Paul Quill, the project manager for developer Black Emerald Properties, disagrees with the environmental report assessment, as well as the timing for the project.
He says it’s estimated the population of the area will expand by some 150,000 over the next 30 years, and his project offers a better option for smart growth rather than piecemeal development.
“The opponents claim that the project's environmental impact was not thoroughly studied, but there are around 3,000 pages in the environmental report, excluding the appendices,” says Quill.
“It was a five-year process, and it was revised and recirculated three times. The project was thoroughly vetted on the environment aspect, so we take issue with their assertion that it wasn't.”
Environmentalists respond that despite the revisions, issues brought forth by their groups and government agencies were never fully addressed.

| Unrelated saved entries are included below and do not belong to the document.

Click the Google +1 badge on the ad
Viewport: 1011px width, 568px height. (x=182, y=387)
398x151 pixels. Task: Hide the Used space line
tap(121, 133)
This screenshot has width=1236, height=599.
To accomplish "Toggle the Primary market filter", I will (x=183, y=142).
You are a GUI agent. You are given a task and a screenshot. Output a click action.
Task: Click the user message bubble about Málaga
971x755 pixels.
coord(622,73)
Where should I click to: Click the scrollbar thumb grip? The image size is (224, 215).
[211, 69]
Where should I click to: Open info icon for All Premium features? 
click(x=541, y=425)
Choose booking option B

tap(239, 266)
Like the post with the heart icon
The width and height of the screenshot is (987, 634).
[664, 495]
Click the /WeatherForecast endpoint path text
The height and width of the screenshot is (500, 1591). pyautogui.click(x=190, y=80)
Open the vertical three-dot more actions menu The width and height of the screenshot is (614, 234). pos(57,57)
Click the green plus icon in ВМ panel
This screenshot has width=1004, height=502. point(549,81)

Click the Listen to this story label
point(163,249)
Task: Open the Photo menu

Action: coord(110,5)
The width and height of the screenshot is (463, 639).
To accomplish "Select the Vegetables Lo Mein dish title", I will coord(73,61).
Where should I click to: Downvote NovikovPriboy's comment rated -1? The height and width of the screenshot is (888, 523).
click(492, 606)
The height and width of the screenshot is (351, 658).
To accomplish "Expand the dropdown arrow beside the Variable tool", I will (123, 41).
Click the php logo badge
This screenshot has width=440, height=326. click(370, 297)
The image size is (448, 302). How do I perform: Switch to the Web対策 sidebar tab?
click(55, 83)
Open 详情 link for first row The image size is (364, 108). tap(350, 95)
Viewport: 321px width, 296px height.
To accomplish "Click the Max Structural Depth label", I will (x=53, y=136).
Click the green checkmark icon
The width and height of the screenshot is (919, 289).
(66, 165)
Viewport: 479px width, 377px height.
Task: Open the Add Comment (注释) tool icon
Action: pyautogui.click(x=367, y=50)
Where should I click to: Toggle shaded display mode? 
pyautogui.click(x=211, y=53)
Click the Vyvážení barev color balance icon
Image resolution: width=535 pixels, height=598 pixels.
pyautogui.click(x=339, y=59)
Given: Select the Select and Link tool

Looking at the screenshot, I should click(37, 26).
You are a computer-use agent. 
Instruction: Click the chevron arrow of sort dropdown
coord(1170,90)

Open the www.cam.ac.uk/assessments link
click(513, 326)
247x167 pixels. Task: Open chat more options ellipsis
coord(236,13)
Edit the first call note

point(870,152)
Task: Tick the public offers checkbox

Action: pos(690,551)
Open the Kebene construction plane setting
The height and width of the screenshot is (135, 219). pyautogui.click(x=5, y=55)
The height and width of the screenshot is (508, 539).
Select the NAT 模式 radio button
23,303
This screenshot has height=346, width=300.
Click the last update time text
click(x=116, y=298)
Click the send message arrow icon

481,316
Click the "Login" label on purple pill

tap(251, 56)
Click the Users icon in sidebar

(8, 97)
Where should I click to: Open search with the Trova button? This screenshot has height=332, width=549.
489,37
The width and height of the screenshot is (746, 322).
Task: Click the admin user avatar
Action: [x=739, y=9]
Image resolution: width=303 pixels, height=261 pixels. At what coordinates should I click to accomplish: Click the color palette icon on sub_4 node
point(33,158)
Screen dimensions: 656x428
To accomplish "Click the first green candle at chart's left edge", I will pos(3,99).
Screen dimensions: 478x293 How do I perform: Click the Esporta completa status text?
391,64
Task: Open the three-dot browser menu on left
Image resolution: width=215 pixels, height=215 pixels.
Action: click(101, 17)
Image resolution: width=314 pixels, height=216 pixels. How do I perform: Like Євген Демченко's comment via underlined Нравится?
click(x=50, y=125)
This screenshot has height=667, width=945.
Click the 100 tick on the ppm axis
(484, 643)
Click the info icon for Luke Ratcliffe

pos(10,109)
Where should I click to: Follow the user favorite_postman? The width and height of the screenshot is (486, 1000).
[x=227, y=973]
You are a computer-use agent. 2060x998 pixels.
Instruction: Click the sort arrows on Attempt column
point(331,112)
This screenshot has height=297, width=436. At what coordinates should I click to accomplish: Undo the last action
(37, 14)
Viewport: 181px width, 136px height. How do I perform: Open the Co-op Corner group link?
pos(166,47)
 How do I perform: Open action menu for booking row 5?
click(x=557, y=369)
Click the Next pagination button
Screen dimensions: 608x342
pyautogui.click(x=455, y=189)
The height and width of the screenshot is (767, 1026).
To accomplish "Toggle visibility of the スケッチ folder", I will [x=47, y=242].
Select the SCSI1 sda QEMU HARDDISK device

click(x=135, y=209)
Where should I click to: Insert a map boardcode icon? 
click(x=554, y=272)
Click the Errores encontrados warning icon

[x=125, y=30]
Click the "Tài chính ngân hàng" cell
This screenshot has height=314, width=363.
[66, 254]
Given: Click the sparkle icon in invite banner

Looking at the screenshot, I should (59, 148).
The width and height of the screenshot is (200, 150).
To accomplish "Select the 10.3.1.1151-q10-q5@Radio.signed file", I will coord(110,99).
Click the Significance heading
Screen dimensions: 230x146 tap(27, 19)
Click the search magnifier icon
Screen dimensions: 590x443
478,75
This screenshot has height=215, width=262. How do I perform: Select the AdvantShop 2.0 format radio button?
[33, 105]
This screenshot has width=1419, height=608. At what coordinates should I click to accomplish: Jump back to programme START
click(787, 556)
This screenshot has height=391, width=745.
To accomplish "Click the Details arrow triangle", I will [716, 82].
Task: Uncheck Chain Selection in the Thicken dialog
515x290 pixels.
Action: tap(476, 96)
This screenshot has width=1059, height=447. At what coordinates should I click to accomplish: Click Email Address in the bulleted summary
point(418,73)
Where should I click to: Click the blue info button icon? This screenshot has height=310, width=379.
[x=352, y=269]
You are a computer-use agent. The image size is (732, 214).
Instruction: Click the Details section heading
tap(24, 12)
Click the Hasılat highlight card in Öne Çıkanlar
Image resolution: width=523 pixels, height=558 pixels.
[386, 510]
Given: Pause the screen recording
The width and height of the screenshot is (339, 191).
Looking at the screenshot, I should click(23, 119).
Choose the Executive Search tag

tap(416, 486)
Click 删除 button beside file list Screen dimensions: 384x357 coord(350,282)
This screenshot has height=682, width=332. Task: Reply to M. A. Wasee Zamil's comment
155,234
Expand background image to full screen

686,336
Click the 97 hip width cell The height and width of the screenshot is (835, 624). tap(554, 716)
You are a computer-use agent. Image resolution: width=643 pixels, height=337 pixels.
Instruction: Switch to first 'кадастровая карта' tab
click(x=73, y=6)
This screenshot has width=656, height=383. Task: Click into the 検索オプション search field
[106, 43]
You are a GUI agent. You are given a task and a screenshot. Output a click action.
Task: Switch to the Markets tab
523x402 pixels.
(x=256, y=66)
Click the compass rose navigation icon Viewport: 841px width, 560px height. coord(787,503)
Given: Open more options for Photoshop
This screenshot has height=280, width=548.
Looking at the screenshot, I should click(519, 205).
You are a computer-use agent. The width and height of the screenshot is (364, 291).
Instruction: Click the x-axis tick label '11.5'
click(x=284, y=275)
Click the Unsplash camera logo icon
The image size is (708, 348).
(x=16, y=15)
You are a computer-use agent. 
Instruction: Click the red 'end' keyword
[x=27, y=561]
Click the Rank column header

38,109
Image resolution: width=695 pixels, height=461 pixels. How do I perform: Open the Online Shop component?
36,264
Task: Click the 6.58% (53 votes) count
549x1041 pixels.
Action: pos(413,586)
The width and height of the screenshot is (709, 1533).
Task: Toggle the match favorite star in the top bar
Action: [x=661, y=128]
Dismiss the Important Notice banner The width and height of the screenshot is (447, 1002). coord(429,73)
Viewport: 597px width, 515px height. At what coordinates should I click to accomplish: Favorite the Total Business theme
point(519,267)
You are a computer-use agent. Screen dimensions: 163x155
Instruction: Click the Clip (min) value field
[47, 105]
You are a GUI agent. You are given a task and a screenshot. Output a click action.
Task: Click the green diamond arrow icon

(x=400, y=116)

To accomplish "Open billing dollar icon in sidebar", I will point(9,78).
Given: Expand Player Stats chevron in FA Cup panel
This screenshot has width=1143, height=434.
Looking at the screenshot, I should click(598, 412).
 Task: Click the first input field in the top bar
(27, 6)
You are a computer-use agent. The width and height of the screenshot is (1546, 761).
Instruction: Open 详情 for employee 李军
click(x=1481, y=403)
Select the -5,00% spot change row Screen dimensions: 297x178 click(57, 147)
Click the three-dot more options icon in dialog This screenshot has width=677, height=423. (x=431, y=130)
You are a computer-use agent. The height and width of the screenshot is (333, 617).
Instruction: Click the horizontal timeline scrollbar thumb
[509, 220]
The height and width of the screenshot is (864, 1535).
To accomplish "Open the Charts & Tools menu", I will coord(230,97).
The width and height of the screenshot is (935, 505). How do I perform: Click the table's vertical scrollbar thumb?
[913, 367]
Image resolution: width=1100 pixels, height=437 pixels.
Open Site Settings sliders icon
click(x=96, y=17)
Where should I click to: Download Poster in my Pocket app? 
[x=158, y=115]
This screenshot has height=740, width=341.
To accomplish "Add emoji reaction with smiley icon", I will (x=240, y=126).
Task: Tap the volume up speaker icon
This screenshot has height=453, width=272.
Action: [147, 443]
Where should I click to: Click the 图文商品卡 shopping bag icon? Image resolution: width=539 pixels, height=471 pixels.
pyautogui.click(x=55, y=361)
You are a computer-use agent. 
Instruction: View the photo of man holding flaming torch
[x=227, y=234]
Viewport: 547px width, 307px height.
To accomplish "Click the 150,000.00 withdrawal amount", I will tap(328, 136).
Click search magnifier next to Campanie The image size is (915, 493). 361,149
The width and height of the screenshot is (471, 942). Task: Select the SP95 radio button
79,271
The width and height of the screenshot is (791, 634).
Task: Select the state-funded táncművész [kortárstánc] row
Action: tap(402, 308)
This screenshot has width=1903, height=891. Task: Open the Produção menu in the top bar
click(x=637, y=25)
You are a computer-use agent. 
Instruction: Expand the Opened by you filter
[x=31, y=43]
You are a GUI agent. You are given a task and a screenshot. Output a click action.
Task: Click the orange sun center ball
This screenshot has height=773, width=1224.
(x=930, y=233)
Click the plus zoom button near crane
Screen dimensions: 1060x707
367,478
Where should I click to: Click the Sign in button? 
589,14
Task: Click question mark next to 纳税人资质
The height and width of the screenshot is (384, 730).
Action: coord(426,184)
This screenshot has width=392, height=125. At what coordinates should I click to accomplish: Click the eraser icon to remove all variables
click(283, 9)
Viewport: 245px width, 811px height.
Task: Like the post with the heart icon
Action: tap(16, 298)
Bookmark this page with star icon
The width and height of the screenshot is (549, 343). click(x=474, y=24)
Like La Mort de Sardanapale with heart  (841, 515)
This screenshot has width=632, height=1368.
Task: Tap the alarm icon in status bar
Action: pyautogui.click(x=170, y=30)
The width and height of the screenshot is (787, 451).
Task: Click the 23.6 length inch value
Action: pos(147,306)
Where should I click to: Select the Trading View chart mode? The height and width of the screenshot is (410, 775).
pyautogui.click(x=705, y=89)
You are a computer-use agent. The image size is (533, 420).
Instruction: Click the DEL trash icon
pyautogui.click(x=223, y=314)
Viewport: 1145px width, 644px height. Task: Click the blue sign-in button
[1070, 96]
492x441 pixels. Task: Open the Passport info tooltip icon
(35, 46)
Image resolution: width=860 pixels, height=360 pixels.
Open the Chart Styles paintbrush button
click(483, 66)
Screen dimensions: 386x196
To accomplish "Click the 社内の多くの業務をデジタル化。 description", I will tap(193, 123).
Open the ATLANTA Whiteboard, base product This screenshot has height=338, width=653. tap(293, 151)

“We also had outside experts come in and analyze the project, and their studies showed that it addresses voluminous clean energy concerns by including sustainable measures like making places within walking distance, having electrical vehicle outlets, and using solar opportunities in residential and commercial areas,” Quill continues, rebutting the claim that the remoteness of the project will increase vehicle traffic and air pollution.
“Overall, they estimated that a person living in the community would reduce their carbon footprint by 38 percent as compared to someone living in a standard area like San Bernardino.”
Erin Chalmers, a lawyer with the Sierra Club, is skeptical of these claims.
“They claim that residents will make 14 percent, or one in seven trips in the community on foot, but this is an area where temperatures are routinely over 100 degrees three to four months a year.
The air quality is horrid, the sea smells disgusting, and there are many military flyovers at very loud decibels,” Chalmers says. “Believing that anyone will willingly walk anywhere in conditions like this is just unrealistic.”